Hello i have 2 questions.
$1)$ I need to prove that if $X_t, Y_t$ – Ito processes, then
$X_tY_t=X_0Y_0+\int_0^tX_sdY_s+\int_0^tY_sdX_s+\int_0^tdX_sdY_s, t\ge 0$
it is enought to wright this like that? From Ito formula
$d(X_tY_t)=Y_tdX_t+X_tdY_t+\frac{1}{2}(dX_tdY_t+dY_tdX_t)=Y_tdX_t+X_tdY_t+dX_tdY_t$
so
$X_tY_t=X_0Y_0+\int_0^tX_sdY_s+\int_0^tY_sdX_s+\int_0^tdX_sdY_s$
Is it okay?
$2$. Using formula from point $1$ prove that process
$Z_t=(\int_0^tf(s)dW_s\int_0^tg(s)dW_s)-\int_0^tf(s)g(s)ds$
is a local martingale for any $f,g\in P_{[0,T]}^2$ where
$P_{[0,T]}^2=\{X:\Omega\times[0,+\infty]: X – \text{adapted to } (F_t), P(\int_0^T|X(t)|^2dt<+\infty)=1\}$
Best Answer
Let $Y_t=\int_0^t g(s)dW_s$ and $X_t=\int_0^t f(s)dW_s$, where $g$ and $f$ satisfy the condition you imposed, hence they ($X$ and $Y$) are continuous local martingales.
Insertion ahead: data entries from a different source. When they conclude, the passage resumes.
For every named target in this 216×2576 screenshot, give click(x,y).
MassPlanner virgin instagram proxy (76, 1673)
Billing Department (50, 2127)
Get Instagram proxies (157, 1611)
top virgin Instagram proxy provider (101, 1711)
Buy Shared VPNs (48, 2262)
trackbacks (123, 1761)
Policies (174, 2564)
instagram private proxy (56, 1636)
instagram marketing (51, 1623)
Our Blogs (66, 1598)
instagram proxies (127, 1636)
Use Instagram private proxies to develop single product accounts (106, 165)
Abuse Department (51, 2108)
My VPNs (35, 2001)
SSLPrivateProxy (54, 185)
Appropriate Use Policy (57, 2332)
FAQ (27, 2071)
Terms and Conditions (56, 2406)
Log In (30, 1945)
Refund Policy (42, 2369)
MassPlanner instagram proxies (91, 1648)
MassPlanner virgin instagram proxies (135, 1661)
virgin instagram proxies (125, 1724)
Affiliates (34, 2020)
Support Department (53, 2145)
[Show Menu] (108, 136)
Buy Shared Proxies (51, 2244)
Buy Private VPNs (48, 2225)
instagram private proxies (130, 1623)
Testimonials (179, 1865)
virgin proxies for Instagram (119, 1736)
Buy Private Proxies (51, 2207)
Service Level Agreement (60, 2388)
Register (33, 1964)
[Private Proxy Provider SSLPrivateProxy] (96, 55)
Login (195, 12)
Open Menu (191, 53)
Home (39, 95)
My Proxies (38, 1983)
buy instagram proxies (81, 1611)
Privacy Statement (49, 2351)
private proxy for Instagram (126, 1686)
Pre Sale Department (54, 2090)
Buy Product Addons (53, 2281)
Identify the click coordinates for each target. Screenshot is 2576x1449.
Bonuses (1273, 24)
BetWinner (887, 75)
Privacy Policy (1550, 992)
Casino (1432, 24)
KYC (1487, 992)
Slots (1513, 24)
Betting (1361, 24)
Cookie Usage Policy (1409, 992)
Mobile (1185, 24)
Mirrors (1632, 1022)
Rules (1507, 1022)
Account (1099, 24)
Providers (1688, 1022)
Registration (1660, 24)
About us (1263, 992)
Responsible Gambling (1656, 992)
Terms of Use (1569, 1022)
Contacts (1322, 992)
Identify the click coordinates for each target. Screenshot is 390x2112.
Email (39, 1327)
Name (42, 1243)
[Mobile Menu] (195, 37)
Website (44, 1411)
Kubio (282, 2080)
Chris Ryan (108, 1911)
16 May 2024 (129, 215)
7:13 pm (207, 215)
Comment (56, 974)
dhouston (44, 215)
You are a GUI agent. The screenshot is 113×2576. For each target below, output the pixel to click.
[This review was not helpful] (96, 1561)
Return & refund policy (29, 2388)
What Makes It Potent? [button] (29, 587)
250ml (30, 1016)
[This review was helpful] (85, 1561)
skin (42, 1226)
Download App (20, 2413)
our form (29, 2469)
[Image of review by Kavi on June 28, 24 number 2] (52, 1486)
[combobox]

Then making use of the expression that you've obtain in the previous step
$$X_t Y_t=X_0Y_0+\int_0^tX_sdY_s+\int_0^tY_sdX_s+\int_0^tdX_sdY_s$$
you have that $$\int_0^tdX_s\cdot dY_s=\langle X,Y \rangle_t=\bigg\langle\left(\int_0^t g(s)dW_s\right),\left(\int_0^t f(s)dW_s\right)\bigg\rangle(t)=\int_0^tf(s)g(s)ds$$
Hence your $(Z_t)$ is a process defined as
$$Z_t=\int_0^tX_sdY_s+\int_0^tY_sdX_s$$
You can now use some localizing sequence (of stopping times)
$$\tau_n=\inf\{t\geq 0: \int_0^t|X(s)|^2d\langle Y \rangle_s\geq n\}\wedge T$$ $$\sigma_n=\inf\{t\geq 0: \int_0^t|Y(s)|^2d\langle X \rangle_s\geq n\}\wedge T$$
Then we have
$$E\left(\int_0^{t\wedge\tau_n\wedge \sigma_n}X^2(s)d\langle Y\rangle_s\right)<\infty$$
Same holds for Y.
Hence $$Z_{t\wedge \tau_n\wedge \sigma_n}=\int_0^{t\wedge \tau_n\wedge \sigma_n} X_sdY_s+\int_0^ {t\wedge \tau_n\wedge \sigma_n} Y_sdX_s$$ is a martingale, and this implies that $Z_t$ is a local martingale.